建築物等の適切な維持保全について

更新日:2019年04月08日

昨今、建築物等の老朽化や劣化が原因と思われる事故が発生しております。以下に事故概要を掲載しておりますので、所有者又は管理者におかれては、事故を未然に防止するために、経年劣化による老朽化や損傷が著しい建築物等について、適切な維持管理を実施いただくようお願いいたします。
建築物等の維持管理は、所有者・管理者の責任です。

煙突の倒壊

平成30年6月18日に発生した大阪府を震源とする地震において、公衆浴場に併設された老朽化した煙突が中間部分で折れ、倒壊する事故が発生しました。(人的被害はなし)

建築物等概要

  • 所在地:大阪府内
  • 建物規模:全高さ約10メートル
  • 構造:鉄筋コンクリート造
  • 状況:経年劣化によるものと思われる表面ひび割れが散見された。

あずまやの倒壊

平成30年7月に公衆浴場の露天風呂に建築された木造のあずまやの倒壊により、3名が死傷する事故が発生しました。

建築物等概要  

  • 所在地:奈良県内
  • 建物規模:平屋建て、最外周の梁によって囲まれた面積約24平方メートル
  • 構造:木造
  • 状況:全ての柱の脚部が腐朽していた。

庇の落下 

平成31年1月に、校舎の1階出入口に設置された庇が落下する事故が発生しました。(人的被害はなし)

建築物等概要

  • 所在地:大阪府内
  • 建物構造:鉄筋コンクリート造(築60年弱)
  • 庇の構造 :鉄筋コンクリート造(片持ち形式)
  • 庇の寸法等:厚さ約120ミリメートル、出寸法約1000ミリメートル、幅約2100ミリメートル、重さ約800キログラム
  • 状況:鉄筋が腐食していた。

防火シャッターの閉鎖作動時の危害防止について

平成18年6月、新潟県内の小学校において、降下した防火シャッターに児童が首を挟まれる事故が発生しました。
この事故は、自動火災報知設備を含めた消防用設備の点検中において生じた模様です。
小学校に限らず、防火シャッターの設置されている建築物は多く存在します。このような事故を二度と起こさないために、当該建築物の所有者、管理者の方におかれては、設備の点検の際に、以下のような事故防止対策を徹底していただきますようお願いいたします。

  • 防火シャッターの連動スイッチを切る。
  • 利用者のいない時間帯に点検を実施する。
  • 作業員を適切に配置する。   など

また、平成17年12月に建築基準法施行令が改正され、防火シャッター等の閉鎖作動時の危害防止措置が義務付けられました。
建築物の新築・増改築時における当該基準の遵守はもとより、既存建築物においても当該基準に適合させるための改修を行われますようお願いいたします。

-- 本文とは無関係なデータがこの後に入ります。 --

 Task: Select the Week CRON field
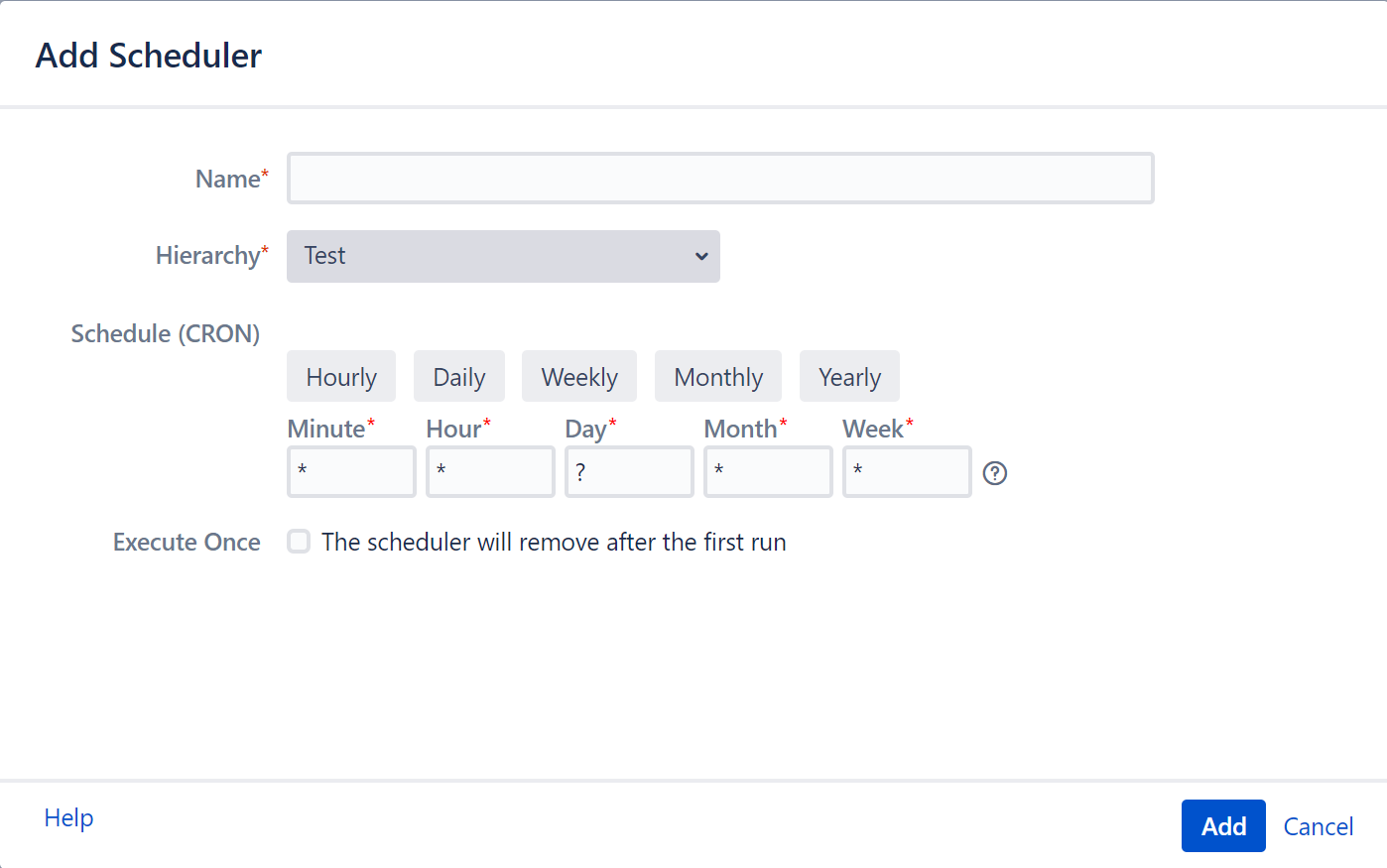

なお、二段降下式(煙感知器の信号で閉鎖後、予め設定した高さで停止し、その後熱感知器の信号で再降下し全閉する方式)の防火シャッターであっても、閉鎖作動時の危害防止措置が講じられていないものは、当該基準に適合していないのでご注意ください。

バルコニー等からの転落事故防止対策について

平成18年8月に、愛知県の県営住宅において、バルコニーの手摺り子(縦ざん)がはずれ、負傷者1名を出した転落事故がおきました。

手摺り材の腐食、変形、欠損や取り付け状態の不具合(ボルトの緩み等)といった些細な不具合が生じていることで、重大な事故につながるおそれがあります。

建物の所有者又は管理者におかれては、安全性について点検の上、建築物の適切な維持管理の徹底をお願いいたします。